DATA TO USE ::

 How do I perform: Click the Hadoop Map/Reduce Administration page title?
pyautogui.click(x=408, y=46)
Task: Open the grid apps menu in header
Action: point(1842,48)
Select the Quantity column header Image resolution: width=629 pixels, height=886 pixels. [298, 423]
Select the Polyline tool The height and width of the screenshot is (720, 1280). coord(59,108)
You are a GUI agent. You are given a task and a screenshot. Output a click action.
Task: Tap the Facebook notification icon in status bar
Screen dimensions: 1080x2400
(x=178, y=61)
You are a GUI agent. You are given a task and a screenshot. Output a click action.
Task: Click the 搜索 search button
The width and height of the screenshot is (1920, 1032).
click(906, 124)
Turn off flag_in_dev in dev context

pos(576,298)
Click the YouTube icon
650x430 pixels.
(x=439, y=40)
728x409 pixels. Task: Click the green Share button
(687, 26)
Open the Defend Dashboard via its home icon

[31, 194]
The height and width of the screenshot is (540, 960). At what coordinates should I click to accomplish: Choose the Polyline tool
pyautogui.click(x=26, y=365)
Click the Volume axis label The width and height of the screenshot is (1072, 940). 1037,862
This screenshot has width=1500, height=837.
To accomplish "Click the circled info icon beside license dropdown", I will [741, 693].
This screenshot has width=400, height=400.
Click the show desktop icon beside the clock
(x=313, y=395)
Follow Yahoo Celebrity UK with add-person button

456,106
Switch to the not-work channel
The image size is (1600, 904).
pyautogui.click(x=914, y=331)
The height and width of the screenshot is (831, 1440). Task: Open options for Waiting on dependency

WHAT THE TASK REQUIRES ::
Set down nothing but the lines from the one containing "Click the show desktop icon beside the clock" through the final line above, exactly as written.

RESULT ::
Click the show desktop icon beside the clock
(x=313, y=395)
Follow Yahoo Celebrity UK with add-person button

456,106
Switch to the not-work channel
The image size is (1600, 904).
pyautogui.click(x=914, y=331)
The height and width of the screenshot is (831, 1440). Task: Open options for Waiting on dependency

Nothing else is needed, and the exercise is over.